WHAT YOU SHOULD DO. Only one stretch of the material below is wanted: everything from the line containing "Resident Login (1694, 17)" down to the line containing "КОДЕКС (785, 138)", both ends included. Repeat it exactly and skip the pictures.

+-------+

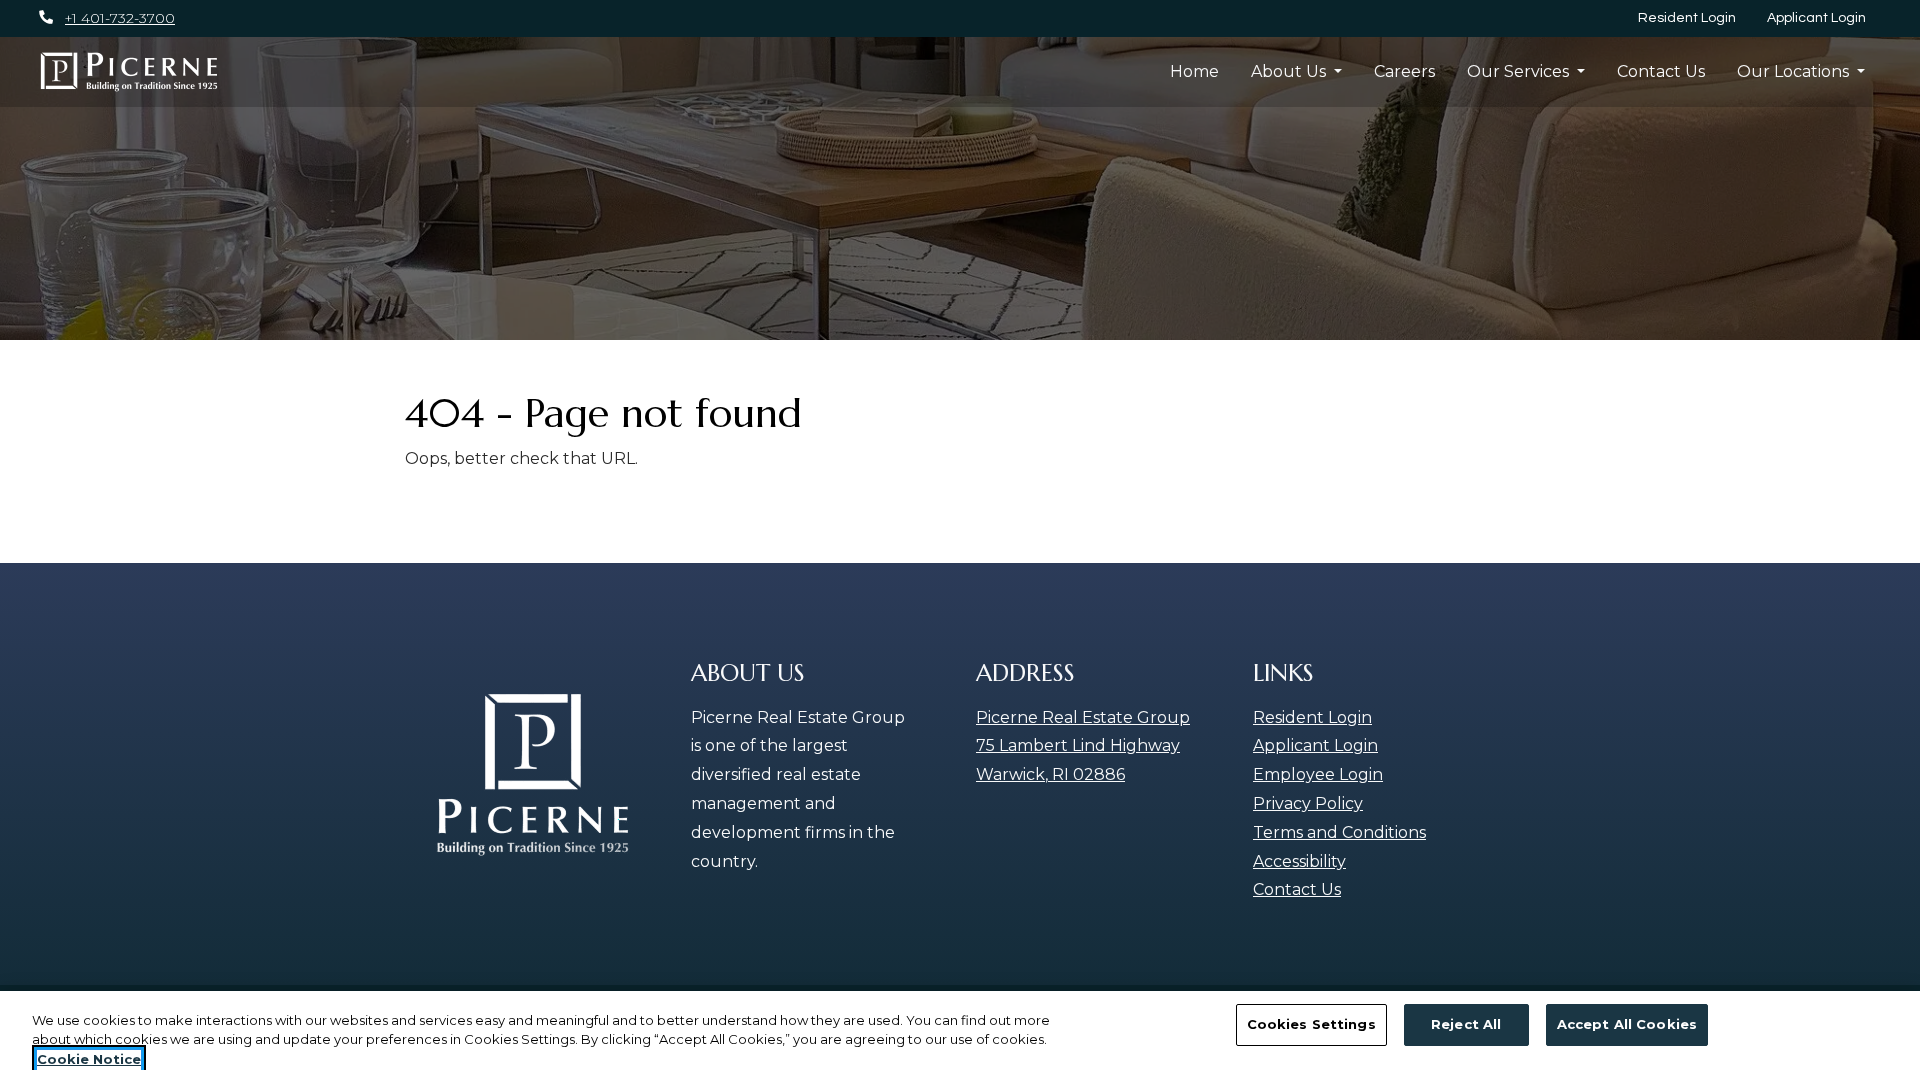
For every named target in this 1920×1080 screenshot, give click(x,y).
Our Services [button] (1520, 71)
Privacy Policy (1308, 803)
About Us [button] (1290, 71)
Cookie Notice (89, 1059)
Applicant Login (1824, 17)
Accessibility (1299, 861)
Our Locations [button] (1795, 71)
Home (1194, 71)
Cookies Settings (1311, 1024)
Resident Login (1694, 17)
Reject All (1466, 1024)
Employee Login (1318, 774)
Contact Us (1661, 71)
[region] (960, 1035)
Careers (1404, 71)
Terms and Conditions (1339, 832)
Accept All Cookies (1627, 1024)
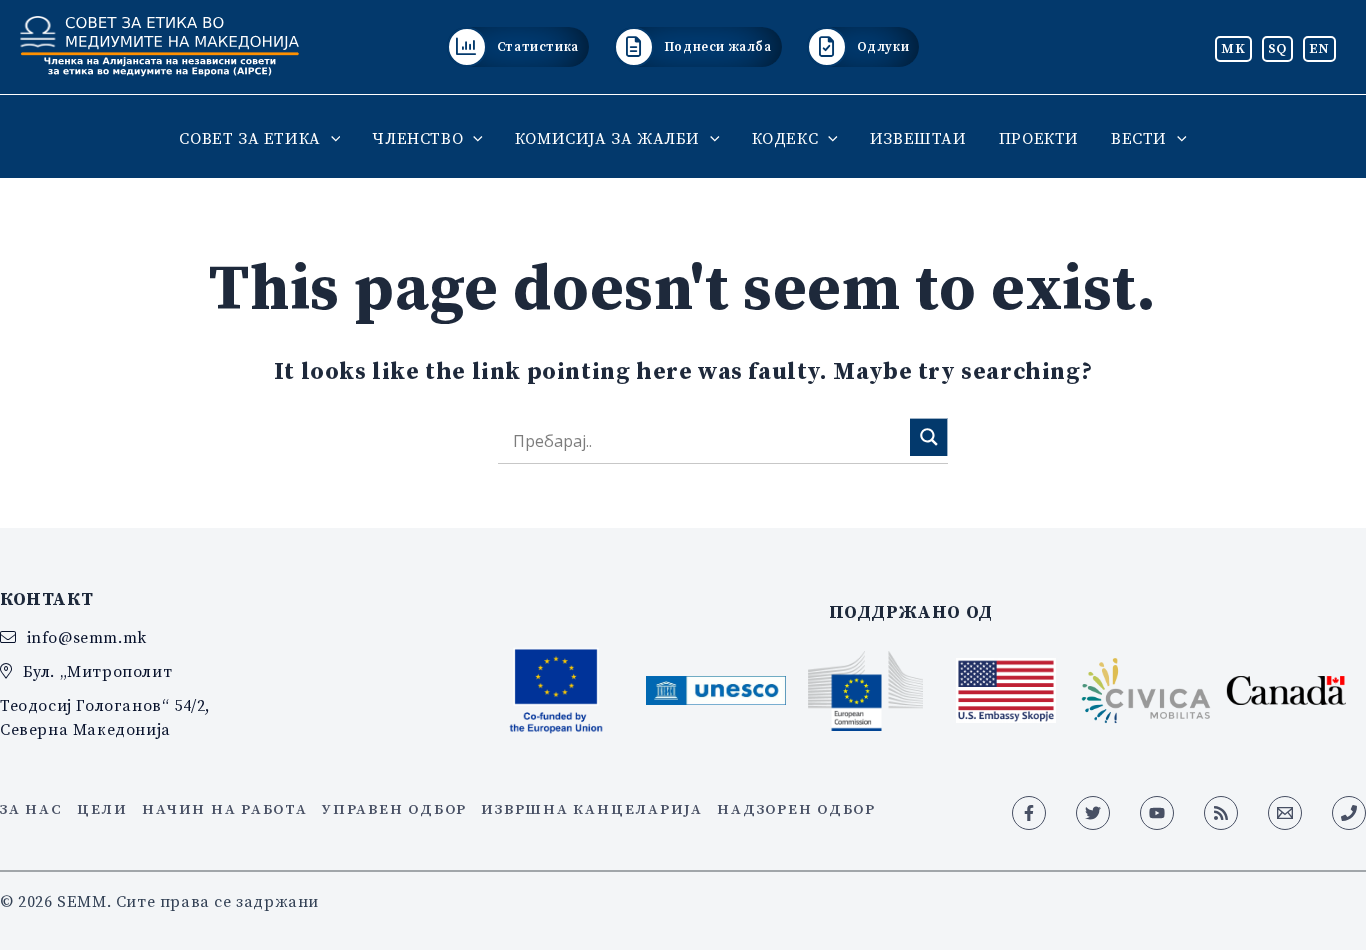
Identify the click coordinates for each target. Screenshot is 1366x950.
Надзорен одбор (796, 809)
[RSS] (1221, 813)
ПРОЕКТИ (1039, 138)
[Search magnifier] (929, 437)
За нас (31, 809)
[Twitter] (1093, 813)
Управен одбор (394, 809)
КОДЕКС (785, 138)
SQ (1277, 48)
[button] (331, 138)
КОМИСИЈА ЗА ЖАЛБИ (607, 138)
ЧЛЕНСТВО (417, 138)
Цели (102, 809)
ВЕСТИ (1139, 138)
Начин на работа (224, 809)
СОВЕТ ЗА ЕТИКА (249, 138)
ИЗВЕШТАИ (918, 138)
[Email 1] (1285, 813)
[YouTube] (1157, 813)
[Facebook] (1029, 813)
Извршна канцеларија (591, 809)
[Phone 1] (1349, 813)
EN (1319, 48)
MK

+-------+

WRITTEN ANSWER.
Resident Login (1694, 17)
Reject All (1466, 1024)
Employee Login (1318, 774)
Contact Us (1661, 71)
[region] (960, 1035)
Careers (1404, 71)
Terms and Conditions (1339, 832)
Accept All Cookies (1627, 1024)
Identify the click coordinates for each target. Screenshot is 1366x950.
Надзорен одбор (796, 809)
[RSS] (1221, 813)
ПРОЕКТИ (1039, 138)
[Search magnifier] (929, 437)
За нас (31, 809)
[Twitter] (1093, 813)
Управен одбор (394, 809)
КОДЕКС (785, 138)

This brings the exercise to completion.